Unfortunately, quick fixes and next-day miracles cannot happen when it comes to getting ripped to the bone.
Implementing healthy dietary practices and exercise are the only ticket to a fit body… like you haven’t heard THAT a million times before! So, let’s just jump into the latest nutrition rules for a leaner body.
Sometimes, you have to fool around with your body’s metabolism. Take a boost of carbs for two days but then limit your carb intake for the next 4 to 5 days. When you cut calories and limit carbs to less than 100g, your body starts burning fat because of the fewer calories. When you start taking more carbs again, about 300g, it revs up your metabolism. Combine this nutritional rule with a high protein diet to maintain your muscle tissues.
Time Your Carbs
Timing is important when consuming carbs because too many at a time can make you gain weight, while too few can slow down your metabolism. A good habit is to eat most of your carbs before breakfast and after strength training. This will allow you to avoid muscle breakdown and keep your stress hormones and metabolism in check.
Use Branched-Chain Amino Acids (BCAAs)
To help preserve muscle tissue, take about 10g of BCAAs at breakfast, and before and after strength training. BCAAs work as a source of fuel so your body doesn’t break down stored muscle protein during workout. This is one of the most important nutrition rules.
Take Proper Types of Carbs
High muscle mass leads to high fat burn which means you have to make your workouts intense to gain it. Eat 20g of fast digesting protein and 40g of slow digesting carbs half an hour before workouts. To burn these protein and carbs, keep your weights heavy and your rest periods short.

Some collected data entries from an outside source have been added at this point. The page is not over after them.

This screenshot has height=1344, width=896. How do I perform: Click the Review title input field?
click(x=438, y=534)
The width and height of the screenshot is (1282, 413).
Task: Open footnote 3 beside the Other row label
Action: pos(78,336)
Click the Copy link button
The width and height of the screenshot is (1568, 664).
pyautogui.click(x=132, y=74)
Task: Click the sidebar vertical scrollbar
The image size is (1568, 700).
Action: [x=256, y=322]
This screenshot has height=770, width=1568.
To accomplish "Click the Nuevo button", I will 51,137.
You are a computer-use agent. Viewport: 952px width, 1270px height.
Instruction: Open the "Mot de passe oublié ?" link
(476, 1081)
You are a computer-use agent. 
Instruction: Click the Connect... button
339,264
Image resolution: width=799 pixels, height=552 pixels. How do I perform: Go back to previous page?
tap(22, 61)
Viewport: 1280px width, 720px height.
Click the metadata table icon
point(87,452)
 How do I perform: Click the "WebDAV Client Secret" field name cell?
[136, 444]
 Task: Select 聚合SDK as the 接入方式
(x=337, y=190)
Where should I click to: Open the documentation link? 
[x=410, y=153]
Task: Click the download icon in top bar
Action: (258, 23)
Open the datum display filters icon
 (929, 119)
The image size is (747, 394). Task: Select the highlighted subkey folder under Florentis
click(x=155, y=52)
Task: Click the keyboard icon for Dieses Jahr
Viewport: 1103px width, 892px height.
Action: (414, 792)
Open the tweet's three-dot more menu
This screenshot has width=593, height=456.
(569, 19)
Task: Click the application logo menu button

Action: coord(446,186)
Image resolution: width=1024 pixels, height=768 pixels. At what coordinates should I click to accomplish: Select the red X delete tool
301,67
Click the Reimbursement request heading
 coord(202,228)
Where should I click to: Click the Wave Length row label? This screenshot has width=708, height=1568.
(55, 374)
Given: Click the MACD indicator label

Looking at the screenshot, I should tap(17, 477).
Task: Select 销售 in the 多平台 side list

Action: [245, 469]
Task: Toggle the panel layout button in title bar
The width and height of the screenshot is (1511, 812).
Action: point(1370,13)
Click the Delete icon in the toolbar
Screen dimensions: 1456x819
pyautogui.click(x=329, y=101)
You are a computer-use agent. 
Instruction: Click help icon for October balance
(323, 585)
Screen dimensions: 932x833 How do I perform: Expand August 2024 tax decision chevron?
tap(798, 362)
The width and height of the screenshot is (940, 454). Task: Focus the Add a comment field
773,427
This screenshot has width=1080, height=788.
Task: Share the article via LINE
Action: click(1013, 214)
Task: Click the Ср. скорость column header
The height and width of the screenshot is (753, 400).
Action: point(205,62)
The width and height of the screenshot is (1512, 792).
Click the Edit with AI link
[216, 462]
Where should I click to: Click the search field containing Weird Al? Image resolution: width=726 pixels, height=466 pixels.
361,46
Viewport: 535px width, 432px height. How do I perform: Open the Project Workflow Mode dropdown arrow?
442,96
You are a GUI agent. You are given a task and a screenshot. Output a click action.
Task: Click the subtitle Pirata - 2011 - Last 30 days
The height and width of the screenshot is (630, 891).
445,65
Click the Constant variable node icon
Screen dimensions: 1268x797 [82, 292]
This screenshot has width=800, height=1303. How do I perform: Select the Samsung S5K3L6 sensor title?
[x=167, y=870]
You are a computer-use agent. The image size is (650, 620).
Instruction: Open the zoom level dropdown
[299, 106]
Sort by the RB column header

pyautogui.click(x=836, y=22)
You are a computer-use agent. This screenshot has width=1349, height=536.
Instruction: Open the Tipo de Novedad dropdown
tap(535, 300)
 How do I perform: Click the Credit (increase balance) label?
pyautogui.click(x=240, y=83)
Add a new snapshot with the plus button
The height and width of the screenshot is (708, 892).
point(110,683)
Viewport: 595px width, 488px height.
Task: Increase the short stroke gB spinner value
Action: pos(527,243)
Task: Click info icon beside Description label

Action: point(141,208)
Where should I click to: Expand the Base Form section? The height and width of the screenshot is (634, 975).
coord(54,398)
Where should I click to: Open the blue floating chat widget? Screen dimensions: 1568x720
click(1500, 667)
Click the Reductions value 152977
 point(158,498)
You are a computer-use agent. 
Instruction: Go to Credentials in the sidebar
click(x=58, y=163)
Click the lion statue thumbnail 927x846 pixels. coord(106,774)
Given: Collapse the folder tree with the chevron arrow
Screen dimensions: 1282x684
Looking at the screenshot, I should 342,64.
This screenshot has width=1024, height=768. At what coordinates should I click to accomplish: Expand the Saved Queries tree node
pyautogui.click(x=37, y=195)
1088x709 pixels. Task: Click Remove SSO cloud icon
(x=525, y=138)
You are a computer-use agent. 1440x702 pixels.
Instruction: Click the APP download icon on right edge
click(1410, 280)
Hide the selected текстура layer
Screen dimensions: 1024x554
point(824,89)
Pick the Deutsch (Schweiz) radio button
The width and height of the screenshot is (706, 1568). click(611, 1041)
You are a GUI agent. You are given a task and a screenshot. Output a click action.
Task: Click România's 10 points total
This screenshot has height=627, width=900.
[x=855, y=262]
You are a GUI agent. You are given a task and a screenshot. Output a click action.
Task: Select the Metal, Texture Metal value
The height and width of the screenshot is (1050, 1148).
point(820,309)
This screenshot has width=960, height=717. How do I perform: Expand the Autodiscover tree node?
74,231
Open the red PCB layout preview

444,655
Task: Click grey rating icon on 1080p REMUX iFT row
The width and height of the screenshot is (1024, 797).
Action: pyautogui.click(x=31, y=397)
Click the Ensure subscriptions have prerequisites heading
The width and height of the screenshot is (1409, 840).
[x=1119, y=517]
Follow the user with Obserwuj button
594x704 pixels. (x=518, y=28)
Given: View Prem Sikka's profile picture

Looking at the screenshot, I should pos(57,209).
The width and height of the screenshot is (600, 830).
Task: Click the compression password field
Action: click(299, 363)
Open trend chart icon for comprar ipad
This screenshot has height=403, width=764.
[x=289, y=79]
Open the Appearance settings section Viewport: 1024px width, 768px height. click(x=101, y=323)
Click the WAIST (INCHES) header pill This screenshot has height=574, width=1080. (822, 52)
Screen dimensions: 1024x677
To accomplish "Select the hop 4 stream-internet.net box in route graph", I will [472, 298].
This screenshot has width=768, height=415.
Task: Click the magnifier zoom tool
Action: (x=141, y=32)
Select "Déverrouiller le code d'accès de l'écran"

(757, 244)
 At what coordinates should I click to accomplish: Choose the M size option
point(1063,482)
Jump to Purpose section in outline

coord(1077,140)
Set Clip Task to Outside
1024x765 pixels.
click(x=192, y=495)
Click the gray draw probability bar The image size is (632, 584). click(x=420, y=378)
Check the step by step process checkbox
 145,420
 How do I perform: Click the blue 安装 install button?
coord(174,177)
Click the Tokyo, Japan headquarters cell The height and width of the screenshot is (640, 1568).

What’s a neurotransmitter, you ask? It’s a chemical reaction in your brain which signals the body to start burning fat. There are many chemical inducing supplements, such as caffeine, evodiamine and green tea which can help you burn fat, especially if taken before training. You can stack it with your other fat burners and should take it at least 30 minutes before a workout.
Eat Healthy Snacks
If you are eating between meals, make sure they are slow-digesting carbs, such as yogurt or cottage cheese. It will keep your blood sugar from going through the roof, plus something like yogurt will also provide you with calcium.
Feed Your Metabolism
A constant low calorie diet can slow down your metabolism over time. So, stimulate your metabolism by constantly eating throughout the day in small portions. This will keep your metabolism running and prevent your system from slowing down.
Arginine is an amino acid that increases blood flow to the muscles and boosts your metabolism. It’s also a natural growth hormone that can amp muscle growth and navigate your body towards burning fat instead of muscle protein.
These are some of the latest nutrition rules you should follow for a leaner and healthier body.